Historically, there were no infix dispatches via path. In R3-Alpha:

>> obj: make object! [plus: :+]
>> type? :obj/plus
== op!

>> 1 obj/plus 2
** Script error: op! type is not allowed here

In Red, it does... uh, something? But not what you'd want:

>> obj: make object! [plus: :+]
>> type? :obj/plus
== op!
>> 1 obj/plus 2
== 2

There are mechanical reasons why it is difficult to make work how the code is written in both of them. Let's ignore those; particularly because Ren-C is under much more control and should be able to finesse the mechanics for any design--assuming they're not paradoxical. So the bigger issue is philosophically why it seems it can't work...which is GROUP!s in paths.

For a path with GROUP!s in it, in order to find what that path might resolve to requires evaluation. Evaluation runs arbitrary code. And enfixedness relies on lookahead; to be able to know what is on your right before making a decision about how execution will proceed. If you have to perform an arbitrary evaluation to know whether you can proceed, you might wind up running code you don't need to.

Just a simple example to make the point:

 a: make object! [b: 20]

 do/next [print 10 a/(print "this shouldn't print" | 'b) 30]

But if a/b were enfixed addition, "you'd expect" to get the printout from the GROUP! and then ultimately a result of 40. So until someone figures out a solution to that whole halting problem thing, the lack of a "psychic" evaluator means we're screwed. So it seems that paths with GROUP!s in them can't be considered enfix candidates.

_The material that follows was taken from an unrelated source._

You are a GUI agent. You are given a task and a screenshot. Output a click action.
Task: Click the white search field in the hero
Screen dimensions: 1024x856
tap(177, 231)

Yet the simplest compromise may be right in front of us, which is to have lookahead try to evaluate a path, but "give up" if it sees a GROUP!. If it doesn't give up, and terminates by locating an enfixed key (remember it's the binding that's enfixed, not the FUNCTION! value)...then run the enfix semantics. If it does give up, and that that same PATH! with a GROUP! in it is evaluated later in its proper order to find an enfixed key, give an error.

This will involve some extra processing on paths, but I think it can be cheap. The way the caching for word lookup is written for lookahead should be able to be reused more-or-less for path processing, to avoid two path lookups in the common case.

So as long as we think people would rather have some enfix path lookup instead of none, it's a good tradeoff. Agreed?